Halliburton layoffs spark Colorado law debate

Halliburton’s decision to lay off nearly 650 workers in the Rocky Mountain states has resulted in a debate whether a new Colorado law had anything to do with it.

Colorado Public Radio reports that some contend Senate Bill 181 was behind the layoffs, at least in Colorado.

That’s contributing to a debate raging now: How much has 181 impacted Colorado companies? And the preliminary data suggests not much. A small company, PetroShare went bankrupt, blaming 181. Whiting Petroleum laid off almost 300 people. And then there are the Halliburton layoffs. But there’s a broader slowdown in energy development. An index of oil and gas producer stocks show company values have been cut in half, and most of those companies are outside Colorado.

So the short answer: People have anxiety over the law but it’s probably not the sole cause of the Halliburton layoffs.

Hundreds in the region were affected by the layoffs. 

Halliburton, a Houston-based company, didn’t just lay off workers in Colorado. The company cut 650 jobs altogether from Wyoming, New Mexico and North Dakota. Colorado accounts for 178 of those workers.

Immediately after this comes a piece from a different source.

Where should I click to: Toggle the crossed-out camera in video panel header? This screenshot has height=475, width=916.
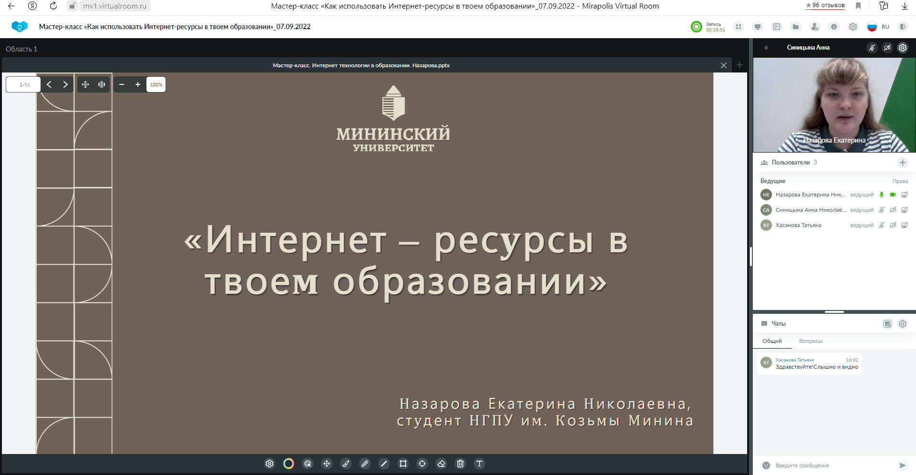887,48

Company officials say the layoffs were due to local market conditions, but they plan to keep the Grand Junction facility open. Workers were also given the option to relocate with the company.

The law in question was signed six months ago, and energy producers haven’t seemed too worried.

It gives local governments more control over where wells go and prioritizes people’s health, safety and the environment. 

In Colorado, oil production is on pace to beat last year’s record output, and the biggest companies that pump the lion’s share of oil have enough permits in hand to drill for years to come. And in financial filings with the SEC, all express confidence there will be no impact in the medium term to their business from 181, saying that they can easily get a handle on the new rules, which are still being finalized. 

“We do not foresee significant changes to our development plans, as we have all necessary approvals of more than 550 permits to drill wells over the next several years,” Noble Energy representatives wrote to investors earlier this year.

But Sen. Cory Gardner recently blamed the new law.

On Twitter, Gardner suggested Wednesday evening that Halliburton workers were hurt by the legislation. 

“The anti-energy bill from the Colorado Democrats is having a real-life impact on hardworking Colorado families, and there is no denying it is hurting our economy,” he said. 

Cory Gardner

@CoryGardner

 

The anti-energy bill from the Colorado Democrats is having a real-life impact on hardworking Colorado families, and there is no denying it is hurting our economy. The war on energy workers and their families must stop now.

View image on Twitter

The executive director of the Grand Junction Economic Partnership is somewhere in between. 

Robin Brown, executive director of the Grand Junction Economic Partnership, told Colorado Matters Thursday morning that she did not realize Halliburton still had as many employees as it did because the company has been downsizing, moving workers to other states in the last year. 

“The regulatory environment has scared a lot of our local energy producers,” she said. “They’re worried about not knowing what’s coming with the changes in the oil and gas commission and the new regulations that will come… There are places that they probably consider more friendly to do business right now.”

Brown said she disagrees with large oil and gas companies in Colorado who said they aren’t worried about 181 because the rules haven’t been finalized yet.

There are a lot of factors at play, though, Brown said, including the price of gas. In Western Colorado, she said it doesn’t make sense for operators to work in the Piceance Basin while the price of gas is as low as it is.

The layoffs are not an isolated incident even for Halliburton.

Halliburton had an 85 percent decline in net income from the first half of 2018 compared to the first half of 2019, according to the federal Security and Exchange Commission. 

“In North America, while we experienced a modest improvement in hydraulic fracturing activity from the first quarter to the second quarter of 2019, we expect activity reductions in the second half of the year,” the company said in its filings. “In light of expected softness in activity, we have been taking certain measures to continue to drive growth in our North America business and have been taking steps to reduce operating costs in this market.”

The Houston Chronicle reports the company had layoffs earlier this year and cut 8 percent of its workforce in North America. Halliburton said it recently restructured its North American organization. 

The price for its West Texas Intermediate oil has fluctuated since 2018. In the summer of last year, prices reached a high of $77 per barrel of oil then dropped to $44 a barrel in December. Prices averaged $60 per barrel during the second quarter of 2019.

There’s no question Colorado has stepped up regulations on the industry. 

And many believe it’s the most heavily regulated state in the U.S. More regulations cost money, but the bigger the operation, the better equipped they are to spread the costs around. Most are drilling in Weld County, which is not planning any local control. Small operators drilling in Boulder and Adams counties have more reason for concern.

The Associated Press contributed to this report.